How To Sleep Well In The Summer, Even When It Gets Ridiculously Hot
There are so many factors that can contribute to the quality of sleep you're getting. Stress, certain medications, diet, and other lifestyle elements can all affect how many hours of sleep you're clocking in regularly — not to mention how restful and rejuvenating those hours actually are. But summer months tend to present a whole new problem for those who toss and turn through the night. And if heat is something that keeps you from getting much needed shut-eye, you're probably searching high and low for tricks and tips on how to sleep well in the summer now that temperatures are on the rise.
Many of the usual sleep hacks that work for issues like anxiety — like identifying and diffusing stress triggers or turning off screens by a certain hour — don't apply to to heat-induced insomnia. And though it should be noted that hormonal imbalances and certain medical conditions can cause you to overheat at night despite the temps inside or outside your bedroom (in which case, be sure to consult your doctor) there are a handful of super-simple and expert-approved tips to falling asleep faster and staying asleep longer if it's the dog days of summer that are keeping you up.
Ahead, find six suggestions for a better sleep in the summer, courtesy of certified sleep and nutrition consultant Ingrid Y. Prueher — including a few you probably never would have guessed. And what's even better, some of them don't cost a cent.
Switch Up Your Sheets
Turns out that you have a legitimate excuse to spring for those luxury linens. "I highly recommend investing in linen that is breathable, moisture-wicking and will lower your body temperature while you sleep," shares Prueher. "There is nothing more frustrating than waking up because you are sweating through your clothes and sheets."
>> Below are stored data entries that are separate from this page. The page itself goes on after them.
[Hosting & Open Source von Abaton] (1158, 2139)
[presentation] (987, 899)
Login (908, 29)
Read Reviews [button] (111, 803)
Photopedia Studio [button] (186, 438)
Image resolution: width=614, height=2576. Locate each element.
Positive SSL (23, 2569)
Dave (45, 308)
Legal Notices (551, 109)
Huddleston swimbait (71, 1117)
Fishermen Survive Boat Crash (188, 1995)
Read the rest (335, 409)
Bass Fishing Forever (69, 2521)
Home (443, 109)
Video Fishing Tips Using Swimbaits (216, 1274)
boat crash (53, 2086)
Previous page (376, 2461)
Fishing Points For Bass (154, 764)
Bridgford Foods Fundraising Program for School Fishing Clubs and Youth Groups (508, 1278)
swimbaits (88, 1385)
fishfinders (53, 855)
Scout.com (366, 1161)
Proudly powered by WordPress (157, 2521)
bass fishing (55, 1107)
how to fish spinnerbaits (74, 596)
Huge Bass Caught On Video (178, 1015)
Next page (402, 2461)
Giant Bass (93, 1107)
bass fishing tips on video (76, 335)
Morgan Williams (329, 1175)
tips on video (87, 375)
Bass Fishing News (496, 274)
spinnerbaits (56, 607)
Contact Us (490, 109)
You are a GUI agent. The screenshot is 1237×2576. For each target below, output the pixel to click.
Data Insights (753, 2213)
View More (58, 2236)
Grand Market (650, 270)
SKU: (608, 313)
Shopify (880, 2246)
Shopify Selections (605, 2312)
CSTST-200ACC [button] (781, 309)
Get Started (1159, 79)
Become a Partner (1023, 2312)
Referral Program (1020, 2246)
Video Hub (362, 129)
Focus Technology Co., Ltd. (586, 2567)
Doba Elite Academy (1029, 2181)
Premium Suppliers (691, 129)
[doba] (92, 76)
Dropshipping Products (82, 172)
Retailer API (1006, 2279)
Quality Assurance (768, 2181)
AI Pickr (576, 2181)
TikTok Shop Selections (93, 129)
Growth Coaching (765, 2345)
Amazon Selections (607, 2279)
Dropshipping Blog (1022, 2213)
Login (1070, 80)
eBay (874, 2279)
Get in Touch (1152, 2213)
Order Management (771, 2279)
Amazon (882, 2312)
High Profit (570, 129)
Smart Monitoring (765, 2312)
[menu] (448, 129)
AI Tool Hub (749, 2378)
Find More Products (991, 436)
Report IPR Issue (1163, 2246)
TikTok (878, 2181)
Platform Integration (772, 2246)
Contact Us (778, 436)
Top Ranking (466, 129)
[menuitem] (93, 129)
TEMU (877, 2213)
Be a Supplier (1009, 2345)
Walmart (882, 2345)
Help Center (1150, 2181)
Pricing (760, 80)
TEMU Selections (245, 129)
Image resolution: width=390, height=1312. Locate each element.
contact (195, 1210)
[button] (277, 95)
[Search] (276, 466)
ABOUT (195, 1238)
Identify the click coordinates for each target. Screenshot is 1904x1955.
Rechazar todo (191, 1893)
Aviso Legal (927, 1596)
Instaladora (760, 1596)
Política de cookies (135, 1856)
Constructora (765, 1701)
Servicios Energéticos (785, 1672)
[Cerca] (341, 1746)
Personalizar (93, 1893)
Find Your Thermostat Sweet Spot
"Set your thermostat anywhere between 68 to 72 degrees, as this is optimal room temperature for sleep," says Prueher. Make life even easier for yourself by connecting yours to a smart device — so you can even control the temperature from your bed, if need be.
Take A Warm Shower (No, Really)
It seems counterintuitive but there's actual science behind the concept of taking a hot bath or shower before hitting the hay — even when it's hot outside. "I recommend taking a warm 20-minute shower about an hour before bed," Prueher says. "It will help increase the melatonin in your body and the transition from a warm shower to a cooler environment will cool your body down."
Double Down With A Fan
Even if you're blessed with an AC unit, you may still be missing the kind of air flow you crave to feel comfortable at night. If that's the case, Prueher has a simple solution. "If the cooling system is not powerful enough to create a cool environment that you are comfortable in, I recommend adding either a ceiling fan or a floor fan to your sleep environment, which will help circulate the air," she suggests.
Try A Cool Compress
For a quick fix, Prueher has a DIY solution that won't cost you a dime. "If you find that the heat is just too much, keeping moistened washcloths in ziplock bags in your freezer is a good idea," she says. "Just place the washcloth behind your neck, along your shoulders for a few minutes and you should notice that your body temperature will cool down quickly so you can get back to sleep."
Drinking enough water affects so many health issues — including your sleeping habits. "Drink half your weight in ounces of water during the day, which will help you stay hydrated and cool during sleep time," suggests Prueher. "Just be mindful not to drink most of your water intake in the evening or else you will be visiting the restroom all night long."